The United Nations Security Council "power of veto" refers to the veto power wielded solely by the five permanent members of the United Nations Security Council (China, France, Russia, United Kingdom, and United States), enabling them to prevent the adoption of any "substantive" resolution, as well as decide which issues fall under "substantive" title. This de facto control over the UN Council by the five plus 1 governments is seen by critics, since its creation in 1945, as the most undemocratic character of the UN.
Critics also note the veto power as a main cause for most international inaction on war crimes and crimes against humanity. The veto does not apply to procedural votes, which is significant in that the Security Council's permanent membership can vote against a "procedural" draft resolution, without necessarily blocking its adoption by the Council.
The veto is exercised when any permanent member—the so-called "P5"—casts a "negative" vote on a "substantive" draft resolution. Abstention or absence from the vote by a permanent member does not prevent a draft resolution from being adopted. The UNSC "power of veto" is frequently cited as a major problem within the UN. By wielding their veto power (established by Chapter IV of the United Nations Charter), any of the UNSC's five permanent members can prevent the adoption of any (non-"procedural") UNSC draft resolution not to their liking. Even the mere threat of a veto may lead to changes in the text of a resolution, or it being withheld altogether (the so-called "pocket veto"). As a result, the power of veto often prevents the Council from acting to address pressing international issues and affords the "P5" great influence within the UN institution as a whole.
For example, the Security Council passed no resolutions on most major Cold War conflicts, including the Warsaw Pact invasion of Czechoslovakia, the Vietnam War, and the Soviet–Afghan War. Resolutions addressing more current problems, such as the conflict between Israel and Palestine and Iran's suspected development of nuclear weapons, are also heavily influenced by the veto, actual or threatened. Additionally, the veto applies to the selection of the UN's Secretary-General, as well as any amendments to the UN Charter, giving the P5 great influence over these processes. Recently China also exercised its veto on India's Resolution to put Masood Azhar on list of Global terrorist list. He is proclaimed head of Jaish E. Mohammad a terror Outfit which is already designated as Global terrorist group by UNSC.

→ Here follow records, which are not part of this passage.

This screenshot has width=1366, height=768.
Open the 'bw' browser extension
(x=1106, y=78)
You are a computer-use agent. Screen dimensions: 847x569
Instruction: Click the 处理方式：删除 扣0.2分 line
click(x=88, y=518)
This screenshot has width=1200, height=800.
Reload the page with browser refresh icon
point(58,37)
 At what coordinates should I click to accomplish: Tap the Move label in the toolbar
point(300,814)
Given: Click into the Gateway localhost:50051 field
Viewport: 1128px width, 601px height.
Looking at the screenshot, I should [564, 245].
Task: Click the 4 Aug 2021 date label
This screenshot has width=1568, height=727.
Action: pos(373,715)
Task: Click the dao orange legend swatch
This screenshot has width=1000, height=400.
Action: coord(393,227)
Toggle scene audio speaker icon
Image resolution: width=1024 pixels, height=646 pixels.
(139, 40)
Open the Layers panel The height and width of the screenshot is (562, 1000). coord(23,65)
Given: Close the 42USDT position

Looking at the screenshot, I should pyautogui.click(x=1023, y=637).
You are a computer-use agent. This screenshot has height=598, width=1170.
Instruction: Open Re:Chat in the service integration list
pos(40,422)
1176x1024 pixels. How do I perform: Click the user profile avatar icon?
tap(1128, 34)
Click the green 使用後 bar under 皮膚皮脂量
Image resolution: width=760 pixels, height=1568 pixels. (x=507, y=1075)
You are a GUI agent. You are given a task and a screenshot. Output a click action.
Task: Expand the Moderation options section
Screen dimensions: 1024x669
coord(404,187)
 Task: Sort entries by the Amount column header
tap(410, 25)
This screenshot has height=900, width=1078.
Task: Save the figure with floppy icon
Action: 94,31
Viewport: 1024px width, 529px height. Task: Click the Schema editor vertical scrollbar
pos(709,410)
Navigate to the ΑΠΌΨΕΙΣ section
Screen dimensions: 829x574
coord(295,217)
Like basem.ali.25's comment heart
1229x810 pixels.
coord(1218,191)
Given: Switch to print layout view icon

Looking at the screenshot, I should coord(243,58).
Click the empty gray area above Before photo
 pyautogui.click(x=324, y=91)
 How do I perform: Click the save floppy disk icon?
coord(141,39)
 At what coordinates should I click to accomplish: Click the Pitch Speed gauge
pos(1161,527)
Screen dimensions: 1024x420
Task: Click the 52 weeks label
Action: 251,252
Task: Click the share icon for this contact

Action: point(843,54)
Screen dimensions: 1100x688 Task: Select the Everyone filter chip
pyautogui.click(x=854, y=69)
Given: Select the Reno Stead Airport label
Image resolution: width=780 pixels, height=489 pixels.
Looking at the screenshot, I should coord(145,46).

Discussions on improving the UN's effectiveness and responsiveness to international security threats often include reform of the UNSC veto. Proposals include: limiting the use of the veto to vital national security issues; requiring agreement from multiple states before exercising the veto; abolishing the veto entirely; and embarking on the transition stipulated in Article 106 of the Charter, which requires the consensus principle to stay in place. So, any reform of the veto will be very difficult. Articles 108 and 109 of the United Nations Charter grant the P5 veto over any amendments to the Charter, requiring them to approve of any modifications to the UNSC veto power that they themselves hold.